Footless Heaven, 2025, Oil on Board, 20 x 25 cm
Tending To Chaos, 2025, Oil on Board, 20 x 25 cm
The Watcher, 2025, Oil on Board, 20 x 25 cm
Missing Rung, 2025, Oil on Board, 20 x 25 cm
Held Breath 1, 2025, Oil on Board, 15 x 15 cm
The Vanishing Middle, 2025, Oil on Board, 20 x 25 cm
Pressure Vessel, 2025, Oil on Board, 20 x 25 cm
The Doubt That Undoes, 2025, Oil on Board, 20 x 25 cm
Held Breath 2, 2025, Oil on Board, 15 x 15 cm
The Gap Between Knowing and Doing, 2025, Oil on Board, 20 x 25 cm
Stepping Into The In Between, 2025, Oil on Board, 20 x 25 cm
Remembering Instructions For Trusting A Balloon, 2025, Oil on Board, 20 x 25 cm
Catalogue Essay
Written by Ida Sophia, 2025
In The Balloon That Held its Breath, Ruby Chew presents a new series of symbolically saturated paintings that operate as paradoxical vessels: containers for overflow, rupture, and emotional charge. These compositions form not a narrative, but a personal lexicon for investigating late-diagnosed neurodivergence. Chew’s system - in which objects such as ladders missing rungs, lava lamps and balloons reoccur - become representatives for hyper aware states of fragility, contradiction, doubt and a constant oscillation between trust and fear. Quietly humorous and leaning toward the bizarre, Chew manages to open a serious dialogue with heavy lightness. Employing a mesmerising colour palette akin to the relaxed feeling of gazing into the gloopy depths of a lava lamp, Chew creates a similar atmosphere of calm self reflection. Of this experience Chew states:
“The lava lamp has become an important symbol in my work - a calming tool, and a reminder that neurodivergence has its own rhythm. Its shifting forms felt like a fitting metaphor for people like me, who didn’t “look” neurodivergent and went undiagnosed for most of their lives. Getting a late diagnosis gave urgency to the work, but also helped me reshape my process to better support how I think and make. Creating symbols, metaphors and working responsively has helped me process and understand myself - a journey that’s still unfolding. These kinds of stories might not be loud, but they hold weight and contribute to a growing conversation about valuing neurodivergent stories and perspectives.”

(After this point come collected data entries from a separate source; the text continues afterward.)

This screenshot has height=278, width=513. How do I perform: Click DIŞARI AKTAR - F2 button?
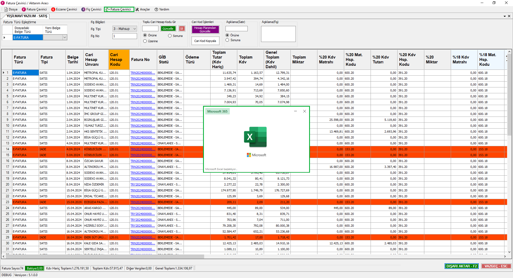pyautogui.click(x=461, y=266)
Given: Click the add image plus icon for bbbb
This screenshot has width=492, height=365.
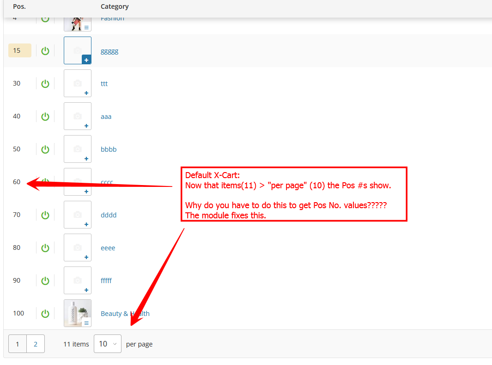Looking at the screenshot, I should pyautogui.click(x=86, y=159).
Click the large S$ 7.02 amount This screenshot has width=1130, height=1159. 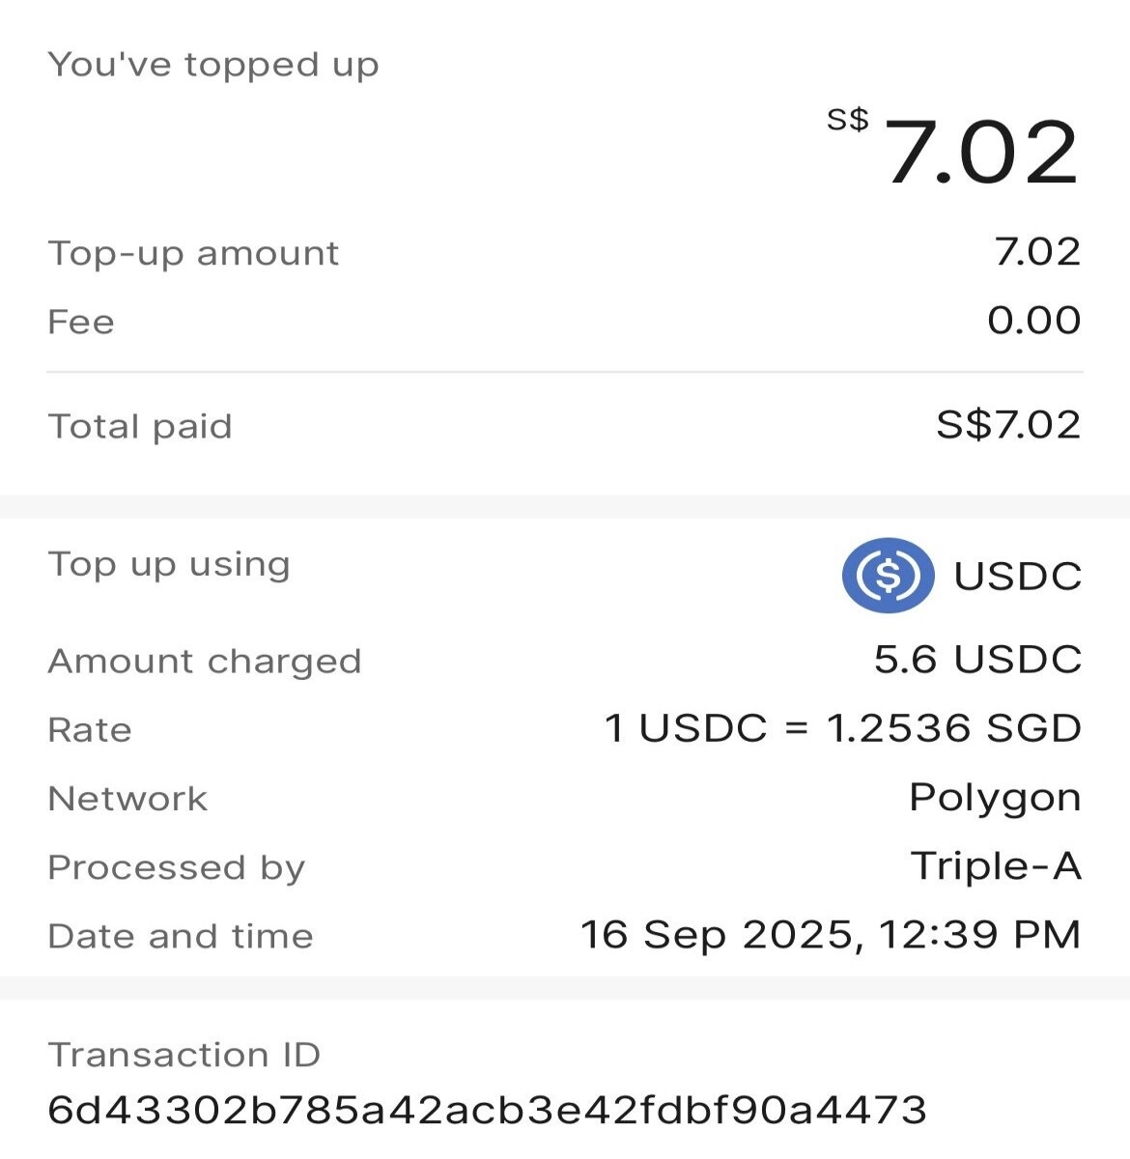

Rather than beginning with the act of painting, Chew began by writing a symbolic dictionary to define and declare the nature of her own (and shared) neurodivergent experience. Each motif tells of the complexity of this experience, rendering states of masking, time distortion, cognitive dissonance and sensory saturation not as pathology, but as a lived experience. Devised as a living document, it serves as a tool that combats memory issues, a symptom of Chew’s AuDHD. Within her dictionary, ideas are caught before they disappear and from there, they grow into the visual language we see today. Chew expresses that “Over time, that tool became central to how I work, both as a practical support and as a conceptual foundation. Getting my diagnosis helped me understand why this way of working feels so necessary.” A crucial discovery, it has caused a poignant shift in how Chew is able to conceive and form her work.
In uncanny and invented settings, Chew presents her experiences, such as time, as distorted and untrustworthy. Her figures navigate surreal and contradictory terrains where coherence is provisional and multiplicity of states is normal. In ‘Between Fear and Forgetting’ the composition is abruptly met with an evaporation - as if the work had a sudden memory lapse - leaving only swathes of dense darkness. Beside this lapse, a figure balances precariously atop a balloon illustrating the disconcerting transitions between fear and trust. Balloons in Chew’s work symbolise sound sensitivity and the anxiety of environmental unpredictability - their potential to pop reflects the ever-present hum of low-level tension that comes with being at the mercy of sudden, sensory disruption.
Across her paintings, motifs of containment and fragility are not simply diagnostic; they are reclamatory. Resisting literal interpretation, Chew’s works present visual ideas as shared inquiry for understanding the neurodivergent experience. Crucially, these paintings do not seek to explain neurodivergence, but to hold it - tenderly, curiously, and without didacticism. In doing so, she carves out a visual space in which non-linearity and overwhelm are not only acknowledged, but given aesthetic and conceptual dignity. These are not just paintings but a timely act of symbolic navigation, quietly revolting the known way of atypical conditions.